The city is poised to lend up to $300,000 to the Urban League to fund the installation of the first-floor kitchen.
The Urban League anticipates that at least 20 food entrepreneurs will use the first-floor kitchen space per year and estimates that four in five will be Black or people of color, earn less than 80% of the county median income or both, Lee said.
The organization predicts that the lower-level kitchen will be able to accommodate 40 to 50 vendors over the same period. The kitchen has enough storage space for about 25 vendors to share it, with two to three vendors able to work there at any given time, said Jeffery Norwood, the Hub’s commercial kitchen manager.
With the Division of Motor Vehicles office recently moving to the same block of South Park Street and the city planning to add hundreds of units of new housing a block away at the corner of South Park Street and West Badger Road, “it’s getting busier and busier,” Lee said. The Urban League’s goal, he said, is to bring “more diverse options, healthy options, to this part of town.”

## Problem details
Translate this sentence from the Urban League kitchen passage into Spanish: "The city is poised to lend up to $300,000 to the Urban League to fund the installation of the first-floor kitchen." The lines that come next have nothing to do with the Urban League kitchen passage.

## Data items
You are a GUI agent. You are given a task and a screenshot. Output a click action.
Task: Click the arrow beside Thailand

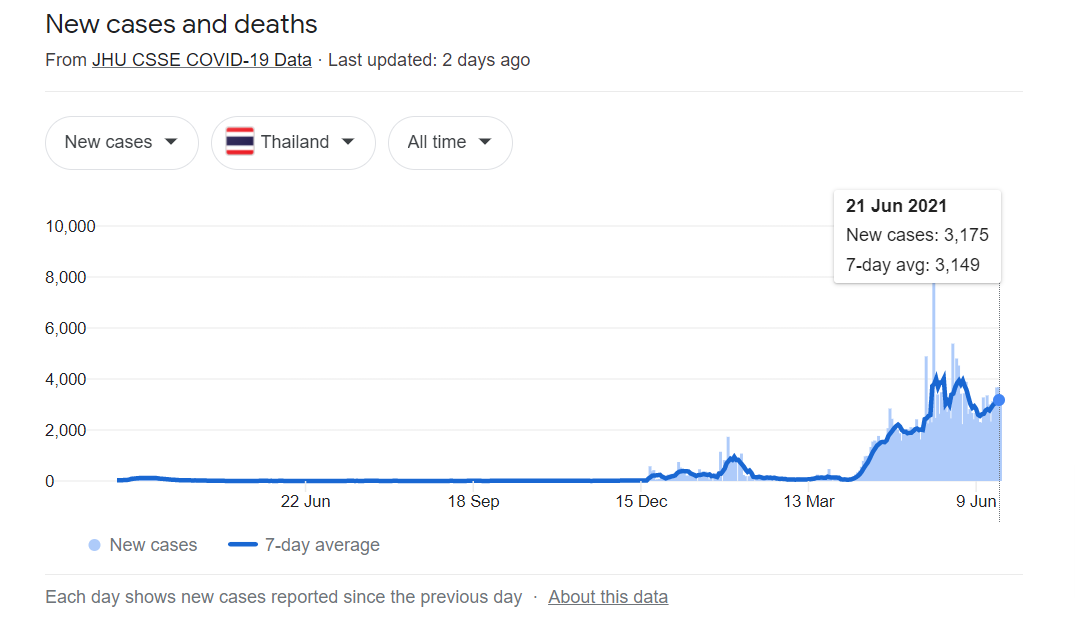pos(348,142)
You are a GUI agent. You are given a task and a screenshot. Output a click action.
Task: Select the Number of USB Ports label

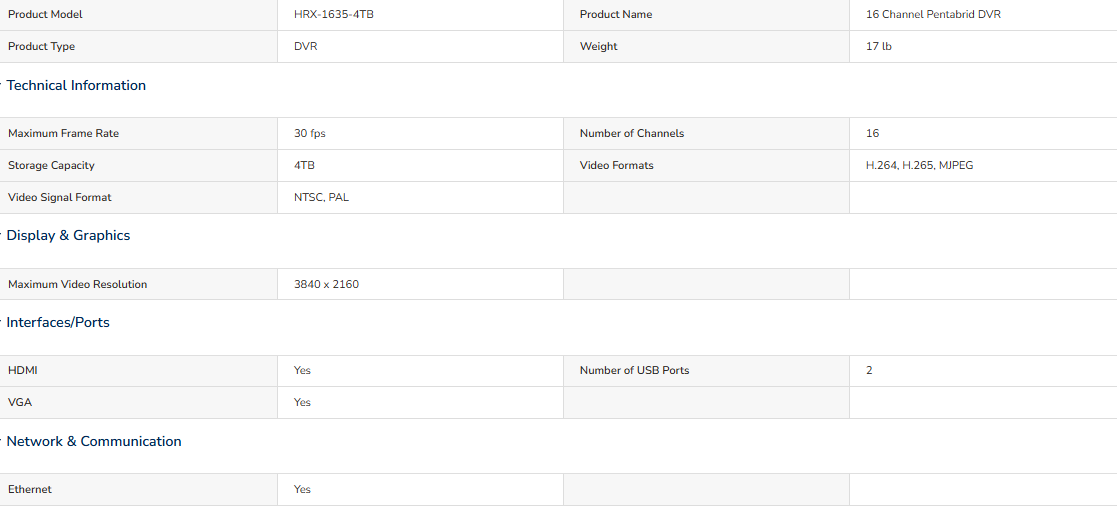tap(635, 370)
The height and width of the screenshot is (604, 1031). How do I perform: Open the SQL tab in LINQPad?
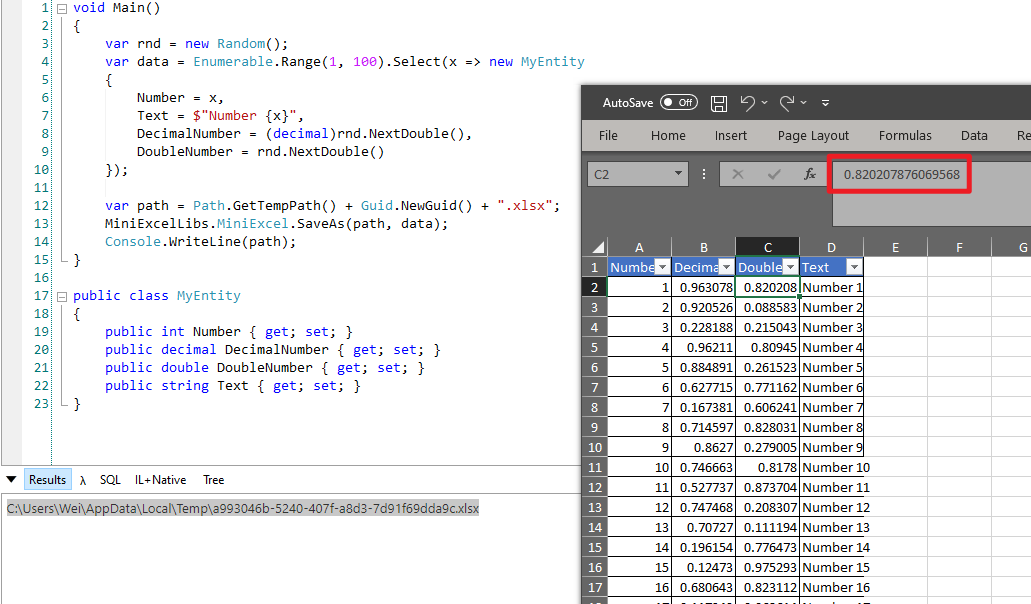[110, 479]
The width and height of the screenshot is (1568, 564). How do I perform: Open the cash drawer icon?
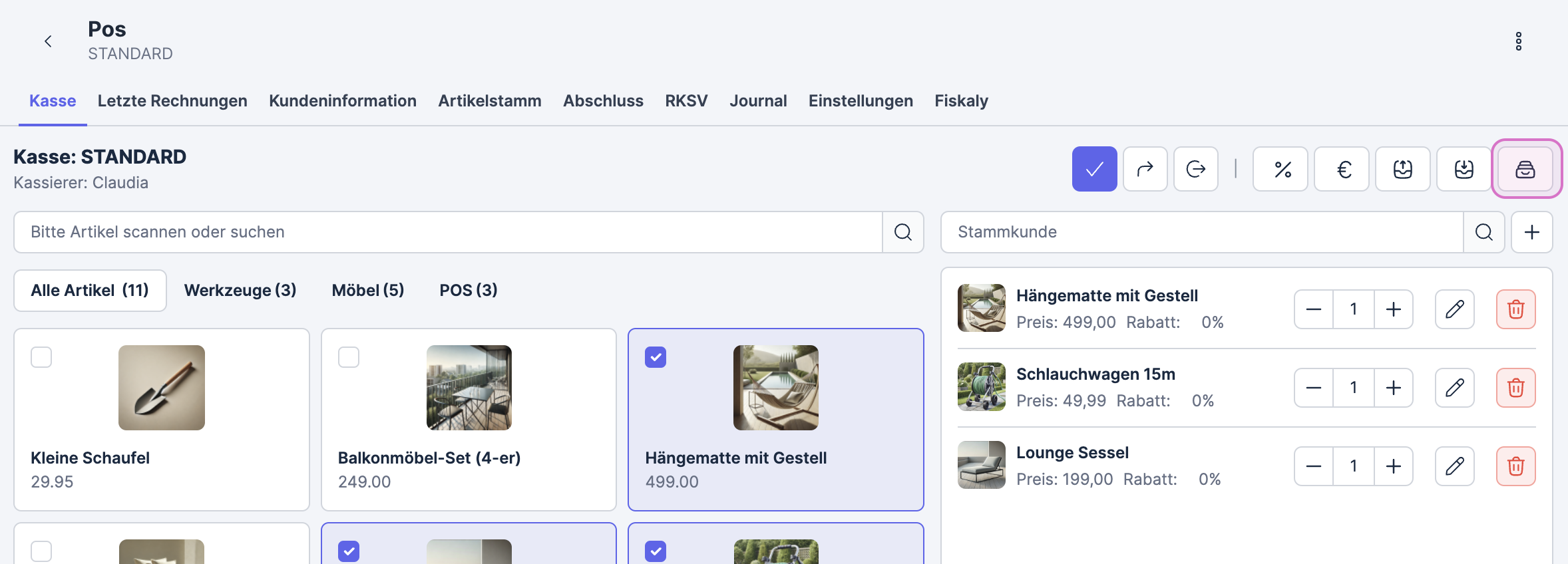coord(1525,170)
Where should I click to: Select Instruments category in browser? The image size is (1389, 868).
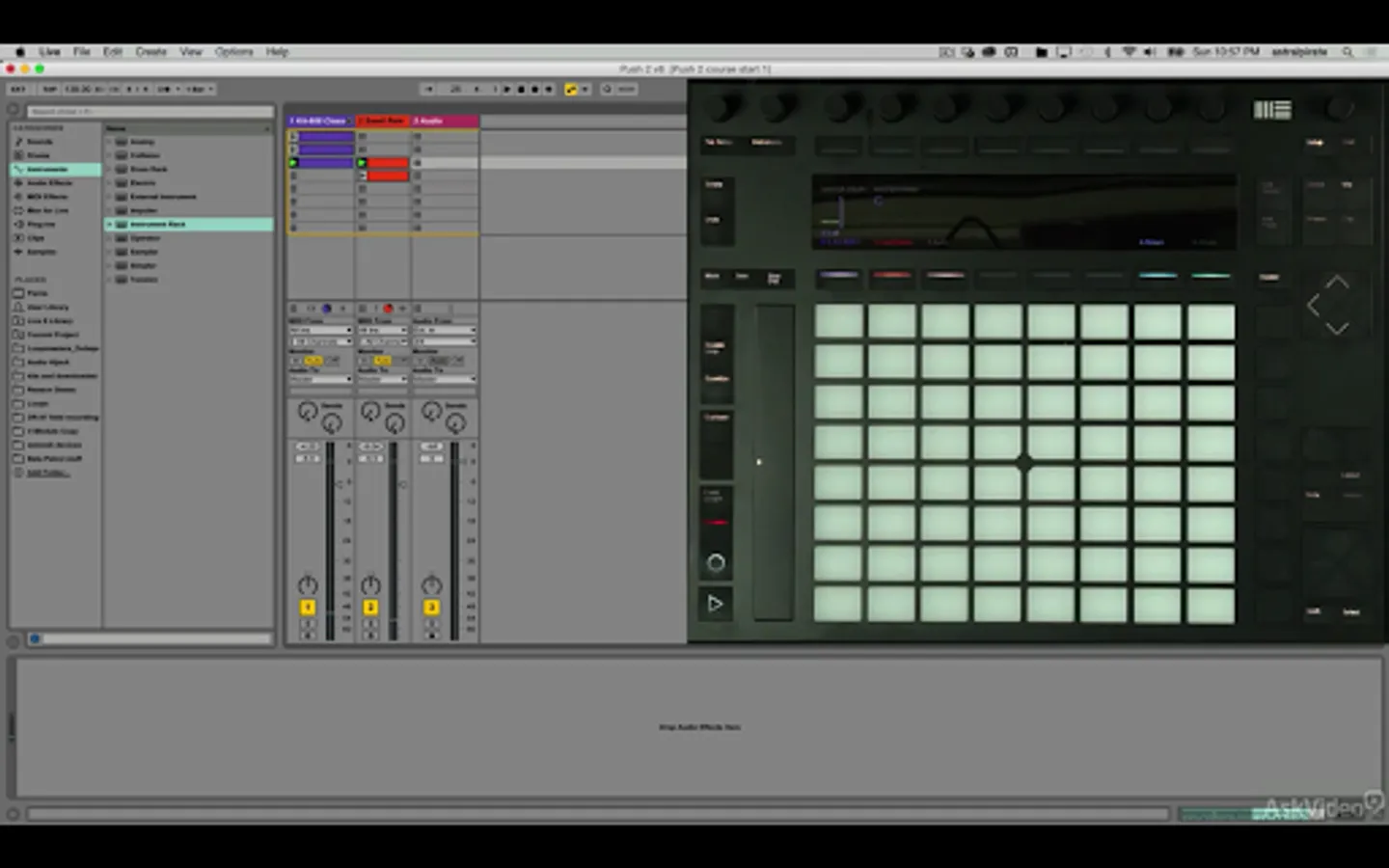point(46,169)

## Reply to the exercise
La ciudad está a punto de prestar hasta 300.000 dólares a la Urban League para financiar la instalación de la cocina de la planta baja.